- [Requirement 1]: In the news article on COVID-19 vaccines for children, how would you render this sentence in Spanish: "She said that COVID-19 also brings the risk of children acquiring an inflammatory syndrome."
- [Requirement 2]: According to the news article on COVID-19 vaccines for children, what percentage of symptomatic COVID-19 did the vaccine prevent in the pivotal trial among children aged five to 11?
- [Requirement 3]: Write the next part of the news article on COVID-19 vaccines for children, picking up after its final sentence.

- [Exercise passage]:
‘Huwag po kayong matakot’: Medical societies assure safety of COVID-19 vaccines for kids

Published February 8, 2022, 12:31 PM

by Charie Mae F. Abarca

While science is still evolving, current studies revealed that the pediatric dose of the Pfizer vaccine is safe and effective in preventing severe coronavirus disease (COVID-19) illness among children aged five to 11 years old, medical societies reiterated on Tuesday, Feb. 8.

In a media conference, several experts presented facts proving that vaccines are safe and effective, especially for children within the five to 11 age group.

“In the pivotal trial of the vaccine conducted among children aged five to 11 years, the vaccine was found to be safe and efficacious, having prevented 90.9 percent of symptomatic COVID-19. No serious adverse events were found related to the vaccination,” said Dr. Joselyn Alonzo-Eusebio, president of the Philippine Pediatric Society (PPS).


Ill-effects of COVID-19 among kids

Meanwhile, Dr. Mary Ann Bunyi, president of the Pediatric Infectious Disease Society of the Philippines (PIDSP) disclosed that children across all age groups can get seriously ill from COVID-19. She said that COVID-19 also brings the risk of children acquiring an inflammatory syndrome.

“A dreaded complication called Multisystem Inflammatory Syndrome in children (MIS-C) is most frequent among five to 11 years old and can occur even after a symptomatic or mild infection with COVID-19,” said Bunyi.

Bunyi added that in Metro Manila alone from 2020 to 2021, 34 cases of MIS-C have been confirmed among children in three tertiary hospitals and two private hospitals in the country. Most of these children belong to the five to 11 age group.

She likewise stated that COVID-19 worsens a child’s mental health, exacerbates learning crisis, decreases physical activity, and poses the risk of getting sick with other vaccine-preventable diseases.

- [Record extracts]:
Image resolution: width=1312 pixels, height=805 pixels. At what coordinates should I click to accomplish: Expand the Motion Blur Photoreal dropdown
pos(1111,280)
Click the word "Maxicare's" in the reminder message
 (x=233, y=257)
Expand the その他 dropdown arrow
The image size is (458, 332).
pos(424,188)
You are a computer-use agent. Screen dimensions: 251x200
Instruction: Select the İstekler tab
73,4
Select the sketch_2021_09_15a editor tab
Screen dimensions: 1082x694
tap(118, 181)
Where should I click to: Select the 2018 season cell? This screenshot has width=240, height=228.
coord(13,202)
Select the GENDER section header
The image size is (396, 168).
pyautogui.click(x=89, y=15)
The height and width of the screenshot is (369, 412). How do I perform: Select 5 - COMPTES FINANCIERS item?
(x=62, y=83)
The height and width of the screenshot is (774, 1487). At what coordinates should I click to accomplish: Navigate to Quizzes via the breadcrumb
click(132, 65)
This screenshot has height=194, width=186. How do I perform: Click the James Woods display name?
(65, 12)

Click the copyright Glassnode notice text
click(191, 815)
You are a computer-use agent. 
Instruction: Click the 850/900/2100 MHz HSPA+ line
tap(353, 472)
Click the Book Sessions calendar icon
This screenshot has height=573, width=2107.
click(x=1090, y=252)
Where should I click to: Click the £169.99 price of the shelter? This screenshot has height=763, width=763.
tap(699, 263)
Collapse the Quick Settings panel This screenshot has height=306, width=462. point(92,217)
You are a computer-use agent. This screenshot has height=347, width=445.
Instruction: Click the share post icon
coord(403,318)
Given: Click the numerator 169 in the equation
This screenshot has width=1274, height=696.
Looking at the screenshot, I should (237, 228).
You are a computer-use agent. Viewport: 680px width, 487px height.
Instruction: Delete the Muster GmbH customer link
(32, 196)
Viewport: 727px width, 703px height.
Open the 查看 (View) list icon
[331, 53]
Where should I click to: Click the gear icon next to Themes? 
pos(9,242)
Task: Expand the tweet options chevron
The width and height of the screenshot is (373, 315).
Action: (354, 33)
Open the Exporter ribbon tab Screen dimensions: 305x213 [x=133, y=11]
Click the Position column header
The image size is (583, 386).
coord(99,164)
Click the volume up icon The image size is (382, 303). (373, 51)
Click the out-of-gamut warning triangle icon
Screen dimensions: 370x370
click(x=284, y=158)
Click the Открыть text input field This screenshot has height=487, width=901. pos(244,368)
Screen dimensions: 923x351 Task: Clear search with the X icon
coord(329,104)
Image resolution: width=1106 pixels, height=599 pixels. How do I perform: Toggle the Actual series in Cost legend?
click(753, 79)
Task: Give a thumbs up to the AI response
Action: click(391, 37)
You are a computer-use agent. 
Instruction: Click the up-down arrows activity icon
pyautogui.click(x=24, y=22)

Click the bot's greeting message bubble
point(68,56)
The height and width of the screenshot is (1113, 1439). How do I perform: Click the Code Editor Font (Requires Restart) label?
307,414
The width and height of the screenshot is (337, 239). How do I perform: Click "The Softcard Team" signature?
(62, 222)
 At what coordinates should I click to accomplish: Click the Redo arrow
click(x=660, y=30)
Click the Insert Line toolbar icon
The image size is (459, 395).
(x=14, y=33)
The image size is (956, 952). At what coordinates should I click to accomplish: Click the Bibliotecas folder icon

- [Task result 1]: Dijo que la COVID-19 también conlleva el riesgo de que los niños adquieran un síndrome inflamatorio.

- [Task result 2]: 90.9 percent.

- [Task result 3]:
Benefits of COVID-19 vaccines

Amid the skepticism of many, Dr. Ma. Liza Antoinette Gonzales, president of the Philippine Foundation of Vaccination (PFV) also said that vaccines have numerous benefits, especially for kids.

“Direct benefits would be the prevention of COVID-19 and its complications [such as] MIS-C, hospitalizations, and even death,” she said.

Gonzales added that vaccination has many indirect effects.

“It mitigates physical, emotional, and mental effects resulting from the prolonged disruption in school, participation in sports, and other social activities that are key to child and adolescent wellbeing,” she added.

Meanwhile, she reiterated that the widespread vaccination of children in this age group could further decrease community transmission and potentially contribute to herd immunity against the disease.

Listen to the experts

Resbakuna for Kids or vaccination of children aged five to 11-year-olds was successfully launched in the Philippines on Monday, Feb. 7. While the launch has been successful, vaccine hesitancy remains.

Meanwhile, experts assured the public that there is “no need of being afraid” because the vaccines are safe and effective.

“Matakot po tayo sa COVID-19, huwag sa bakuna. Tanggalin [na] ang agam-agam ng mga magulang regarding sa vaccination. Pabakunahan po natin ang ating mga anak para maprotektahan sila (Let us be afraid of COVID-19, not the vaccine. Eliminate the doubt of parents regarding vaccination. Let us vaccinate our children to protect them),” said Philippine Medical Association (PMA) president Dr. Benito Atienza.

Furthermore, Gonzales said that the public should listen to the experts because what they present are science-based facts.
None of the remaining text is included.